I am very interested to find the term 'relational thinking' used in the study guide as opposed to linear thinking. I enjoy the differentiation. I think I am a relation thinker and reflect on the authors comment about suprise about how many don't reference the surface they are walking on. It gives rise to many memories for me, the day one tutor intuitvely coaching me on a rather stiff and anxious presentation of a movement phrase that I wanted to get right, that was supposed to be generous spatially and into the full reaches of the kinesphere. I am a tall long legged person so the far reaches of my kinesphere cover alot of space if I explore them. Janet Kaylo, the teacher said to me something like ' you do know the floor is holding up right?....and there will always be a surface underneath supporting you, so you don't have to hold your own weight all by yourself. This reassurance changed my conciousness, my level of tension and control, my ability to breath and release and therefore experience weight and therefore shift with momentum all beneficial in a way that has only deepened since that first 'a-ha' moment. It also make me think of the module on the absent body, that many people relate only to the body when it speaks to them through pain. I am not suprised that many people don't mention the floor or ground. This is not the predominant culture or source of attention in Western culture, even many discourses about engaging with exercise do so in the relation of imposing control and regulation on a undisciplined body (Foucault). This reminded me of another motivation to study systems. If the relational thinking is valued and is cultivated by body experience then there is counter argument to using tech to replace physical processes.
I also was reminded of a day doing rail balancing for hours when I was Parkour training. The focussing of attention that caution or even fear gave me gave rise to me thinking something along the lines of ..'
as I walk the rail makes an impression into the surface of my feet, I have a tactile picture via touch of the 3-D proportions of the rail, reading the rail like sonar measuring depth. When my feet are tense, my balance is worse as the sensitivity and the dialogue between me and rail is lessened. The richness of info about the rail reflects the openess in my body.
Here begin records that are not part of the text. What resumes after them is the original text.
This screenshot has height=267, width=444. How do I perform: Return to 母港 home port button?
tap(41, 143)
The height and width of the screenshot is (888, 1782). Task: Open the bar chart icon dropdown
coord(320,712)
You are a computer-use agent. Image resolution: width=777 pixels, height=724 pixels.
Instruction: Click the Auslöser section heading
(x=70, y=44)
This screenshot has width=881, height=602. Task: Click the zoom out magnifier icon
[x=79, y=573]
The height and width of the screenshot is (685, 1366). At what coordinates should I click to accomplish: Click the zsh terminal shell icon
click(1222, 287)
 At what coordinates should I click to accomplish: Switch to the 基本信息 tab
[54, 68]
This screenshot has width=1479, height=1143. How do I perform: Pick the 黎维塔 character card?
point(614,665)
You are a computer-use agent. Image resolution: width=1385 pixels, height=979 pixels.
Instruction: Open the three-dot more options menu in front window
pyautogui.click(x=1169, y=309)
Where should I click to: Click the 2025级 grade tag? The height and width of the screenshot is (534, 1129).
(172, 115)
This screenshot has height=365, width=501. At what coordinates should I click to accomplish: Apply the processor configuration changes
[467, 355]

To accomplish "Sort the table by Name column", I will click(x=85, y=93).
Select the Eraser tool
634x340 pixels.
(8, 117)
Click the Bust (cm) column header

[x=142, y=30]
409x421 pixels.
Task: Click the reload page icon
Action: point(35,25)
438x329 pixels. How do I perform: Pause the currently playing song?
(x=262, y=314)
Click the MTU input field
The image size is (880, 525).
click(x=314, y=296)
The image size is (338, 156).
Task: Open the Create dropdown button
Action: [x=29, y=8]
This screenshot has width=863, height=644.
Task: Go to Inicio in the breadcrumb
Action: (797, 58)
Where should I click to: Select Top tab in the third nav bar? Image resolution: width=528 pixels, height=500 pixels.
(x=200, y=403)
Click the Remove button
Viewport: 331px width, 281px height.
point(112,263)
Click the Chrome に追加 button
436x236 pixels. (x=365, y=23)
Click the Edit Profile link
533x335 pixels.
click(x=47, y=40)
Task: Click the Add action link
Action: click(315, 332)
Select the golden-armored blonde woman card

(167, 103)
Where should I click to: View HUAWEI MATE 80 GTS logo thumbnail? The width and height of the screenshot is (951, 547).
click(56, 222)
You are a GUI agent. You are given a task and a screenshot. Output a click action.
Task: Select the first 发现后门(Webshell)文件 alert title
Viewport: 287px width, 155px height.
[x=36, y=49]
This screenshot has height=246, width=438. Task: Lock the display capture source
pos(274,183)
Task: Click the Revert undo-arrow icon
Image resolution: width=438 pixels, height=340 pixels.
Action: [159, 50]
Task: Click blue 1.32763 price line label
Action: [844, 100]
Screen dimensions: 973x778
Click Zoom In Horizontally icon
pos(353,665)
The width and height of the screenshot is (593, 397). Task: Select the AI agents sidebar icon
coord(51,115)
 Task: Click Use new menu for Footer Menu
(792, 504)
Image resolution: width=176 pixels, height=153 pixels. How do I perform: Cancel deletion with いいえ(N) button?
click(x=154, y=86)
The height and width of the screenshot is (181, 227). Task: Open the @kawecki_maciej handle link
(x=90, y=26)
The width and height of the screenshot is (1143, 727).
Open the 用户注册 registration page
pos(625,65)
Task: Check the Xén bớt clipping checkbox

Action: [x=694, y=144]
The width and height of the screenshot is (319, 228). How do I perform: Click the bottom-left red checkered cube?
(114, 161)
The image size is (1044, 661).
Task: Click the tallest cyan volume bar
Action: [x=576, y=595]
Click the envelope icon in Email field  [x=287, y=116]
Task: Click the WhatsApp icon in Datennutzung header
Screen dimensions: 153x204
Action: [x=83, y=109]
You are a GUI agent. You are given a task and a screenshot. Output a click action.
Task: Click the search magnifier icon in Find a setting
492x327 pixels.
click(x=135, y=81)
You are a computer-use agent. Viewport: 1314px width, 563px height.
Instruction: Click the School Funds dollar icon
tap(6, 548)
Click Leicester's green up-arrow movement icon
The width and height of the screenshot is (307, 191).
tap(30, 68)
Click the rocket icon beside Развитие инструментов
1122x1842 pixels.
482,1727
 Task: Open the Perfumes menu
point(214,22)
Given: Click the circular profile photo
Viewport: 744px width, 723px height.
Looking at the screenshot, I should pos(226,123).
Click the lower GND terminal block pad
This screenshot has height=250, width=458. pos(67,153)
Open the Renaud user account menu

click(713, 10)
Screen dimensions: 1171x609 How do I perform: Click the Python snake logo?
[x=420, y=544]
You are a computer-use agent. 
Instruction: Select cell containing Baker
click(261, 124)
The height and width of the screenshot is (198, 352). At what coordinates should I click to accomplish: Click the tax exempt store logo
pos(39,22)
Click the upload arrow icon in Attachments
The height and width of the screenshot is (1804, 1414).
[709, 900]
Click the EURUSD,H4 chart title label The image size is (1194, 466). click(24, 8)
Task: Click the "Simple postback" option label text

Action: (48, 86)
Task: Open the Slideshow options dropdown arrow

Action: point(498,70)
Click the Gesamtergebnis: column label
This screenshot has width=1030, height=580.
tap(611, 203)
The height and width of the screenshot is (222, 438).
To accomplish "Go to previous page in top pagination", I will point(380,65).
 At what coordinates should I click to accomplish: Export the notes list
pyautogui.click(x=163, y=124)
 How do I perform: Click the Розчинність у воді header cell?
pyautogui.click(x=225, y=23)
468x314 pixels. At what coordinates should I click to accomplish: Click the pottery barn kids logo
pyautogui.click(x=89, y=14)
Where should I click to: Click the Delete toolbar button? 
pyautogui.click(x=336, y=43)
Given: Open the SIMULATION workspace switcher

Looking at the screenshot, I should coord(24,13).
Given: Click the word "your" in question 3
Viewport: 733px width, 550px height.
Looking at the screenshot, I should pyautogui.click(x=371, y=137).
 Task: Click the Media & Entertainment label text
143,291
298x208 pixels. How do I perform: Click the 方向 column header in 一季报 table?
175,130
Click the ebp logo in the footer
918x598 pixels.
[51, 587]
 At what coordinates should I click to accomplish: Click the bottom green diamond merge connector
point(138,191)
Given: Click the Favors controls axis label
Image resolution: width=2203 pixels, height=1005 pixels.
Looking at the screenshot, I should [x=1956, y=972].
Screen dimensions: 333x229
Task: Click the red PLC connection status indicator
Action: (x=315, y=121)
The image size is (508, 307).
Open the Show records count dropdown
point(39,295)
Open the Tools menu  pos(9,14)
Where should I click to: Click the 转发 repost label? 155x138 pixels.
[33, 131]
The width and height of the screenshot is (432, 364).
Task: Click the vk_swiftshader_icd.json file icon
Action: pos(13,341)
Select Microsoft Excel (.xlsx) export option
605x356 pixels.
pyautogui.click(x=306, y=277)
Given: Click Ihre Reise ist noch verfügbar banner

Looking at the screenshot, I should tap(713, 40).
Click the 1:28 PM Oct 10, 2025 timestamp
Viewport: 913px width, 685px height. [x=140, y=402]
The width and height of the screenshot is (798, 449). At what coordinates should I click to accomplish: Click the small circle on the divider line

So the rail tells me about me, as a mirror reflect you back to you'. To which I concluded in my musing-I need to connect to environment to experience self.
Tuesday, November 12, 2013
Why call it head, shoulders, knees and toes (knees and toes)?
Why head, shoulders, knees and toes (knees and toes)?
This is well known song to adults and its gets learn as a child. I have done projects with under primary age children and I have used it knowing it will be familiar. From a dance perspective you name body parts and from that you can lead into initiating from those parts into a more creative tasks, it prefaces a basic body knowledge. At school you name body parts, in the early days of foreign language you learn the noun for 'hand' or 'head' in case you need to tell a doctor what hurts. Most young children I imagine would also understand they have skin, a brain, a skeleton maybe......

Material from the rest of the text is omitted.